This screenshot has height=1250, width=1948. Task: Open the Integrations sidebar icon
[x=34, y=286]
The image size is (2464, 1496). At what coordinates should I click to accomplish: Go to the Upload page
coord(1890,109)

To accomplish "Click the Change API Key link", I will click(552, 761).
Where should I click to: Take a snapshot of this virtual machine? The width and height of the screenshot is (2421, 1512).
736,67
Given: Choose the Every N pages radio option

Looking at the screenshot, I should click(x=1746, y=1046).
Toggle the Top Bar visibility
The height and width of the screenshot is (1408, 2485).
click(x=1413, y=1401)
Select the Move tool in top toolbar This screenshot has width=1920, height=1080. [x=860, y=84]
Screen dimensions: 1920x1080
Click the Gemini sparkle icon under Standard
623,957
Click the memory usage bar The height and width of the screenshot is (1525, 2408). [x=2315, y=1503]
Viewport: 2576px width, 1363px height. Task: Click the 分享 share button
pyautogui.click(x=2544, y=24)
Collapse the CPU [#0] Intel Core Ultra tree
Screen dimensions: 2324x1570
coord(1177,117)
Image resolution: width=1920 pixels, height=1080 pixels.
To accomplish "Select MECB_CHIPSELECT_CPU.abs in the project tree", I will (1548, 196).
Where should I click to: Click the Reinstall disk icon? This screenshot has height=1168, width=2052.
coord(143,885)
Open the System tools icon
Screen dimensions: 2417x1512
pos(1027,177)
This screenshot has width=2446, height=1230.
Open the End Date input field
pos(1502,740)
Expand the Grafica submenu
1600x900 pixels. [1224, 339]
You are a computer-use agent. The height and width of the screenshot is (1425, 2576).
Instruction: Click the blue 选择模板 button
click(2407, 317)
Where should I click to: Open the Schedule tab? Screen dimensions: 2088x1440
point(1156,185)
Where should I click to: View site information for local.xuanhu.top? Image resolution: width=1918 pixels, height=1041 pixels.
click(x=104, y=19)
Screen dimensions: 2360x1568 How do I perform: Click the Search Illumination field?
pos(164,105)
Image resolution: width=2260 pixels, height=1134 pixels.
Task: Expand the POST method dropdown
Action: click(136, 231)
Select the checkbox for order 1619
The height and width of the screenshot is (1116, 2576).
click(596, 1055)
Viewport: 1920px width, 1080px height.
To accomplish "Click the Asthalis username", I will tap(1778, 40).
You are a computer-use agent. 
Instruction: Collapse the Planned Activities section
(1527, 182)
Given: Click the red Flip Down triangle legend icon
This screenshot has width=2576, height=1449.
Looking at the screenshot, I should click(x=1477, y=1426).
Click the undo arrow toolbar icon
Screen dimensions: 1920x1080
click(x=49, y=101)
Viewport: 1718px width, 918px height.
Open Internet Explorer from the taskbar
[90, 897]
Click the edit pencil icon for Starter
──────────────────────────────
TASK BRIEF: Set down the whole listing exactly.

EXERCISE SOLUTION:
This screenshot has height=1250, width=1948. Task: Open the Integrations sidebar icon
[x=34, y=286]
The image size is (2464, 1496). At what coordinates should I click to accomplish: Go to the Upload page
coord(1890,109)

To accomplish "Click the Change API Key link", I will click(552, 761).
Where should I click to: Take a snapshot of this virtual machine? The width and height of the screenshot is (2421, 1512).
736,67
Given: Choose the Every N pages radio option

Looking at the screenshot, I should click(x=1746, y=1046).
Toggle the Top Bar visibility
The height and width of the screenshot is (1408, 2485).
click(x=1413, y=1401)
Select the Move tool in top toolbar This screenshot has width=1920, height=1080. [x=860, y=84]
Screen dimensions: 1920x1080
Click the Gemini sparkle icon under Standard
623,957
Click the memory usage bar The height and width of the screenshot is (1525, 2408). [x=2315, y=1503]
Viewport: 2576px width, 1363px height. Task: Click the 分享 share button
pyautogui.click(x=2544, y=24)
Collapse the CPU [#0] Intel Core Ultra tree
Screen dimensions: 2324x1570
coord(1177,117)
Image resolution: width=1920 pixels, height=1080 pixels.
To accomplish "Select MECB_CHIPSELECT_CPU.abs in the project tree", I will (1548, 196).
Where should I click to: Click the Reinstall disk icon? This screenshot has height=1168, width=2052.
coord(143,885)
Open the System tools icon
Screen dimensions: 2417x1512
pos(1027,177)
This screenshot has width=2446, height=1230.
Open the End Date input field
pos(1502,740)
Expand the Grafica submenu
1600x900 pixels. [1224, 339]
You are a computer-use agent. The height and width of the screenshot is (1425, 2576).
Instruction: Click the blue 选择模板 button
click(2407, 317)
Where should I click to: Open the Schedule tab? Screen dimensions: 2088x1440
point(1156,185)
Where should I click to: View site information for local.xuanhu.top? Image resolution: width=1918 pixels, height=1041 pixels.
click(x=104, y=19)
Screen dimensions: 2360x1568 How do I perform: Click the Search Illumination field?
pos(164,105)
Image resolution: width=2260 pixels, height=1134 pixels.
Task: Expand the POST method dropdown
Action: click(136, 231)
Select the checkbox for order 1619
The height and width of the screenshot is (1116, 2576).
click(596, 1055)
Viewport: 1920px width, 1080px height.
To accomplish "Click the Asthalis username", I will tap(1778, 40).
You are a computer-use agent. 
Instruction: Collapse the Planned Activities section
(1527, 182)
Given: Click the red Flip Down triangle legend icon
This screenshot has width=2576, height=1449.
Looking at the screenshot, I should click(x=1477, y=1426).
Click the undo arrow toolbar icon
Screen dimensions: 1920x1080
click(x=49, y=101)
Viewport: 1718px width, 918px height.
Open Internet Explorer from the taskbar
[90, 897]
Click the edit pencil icon for Starter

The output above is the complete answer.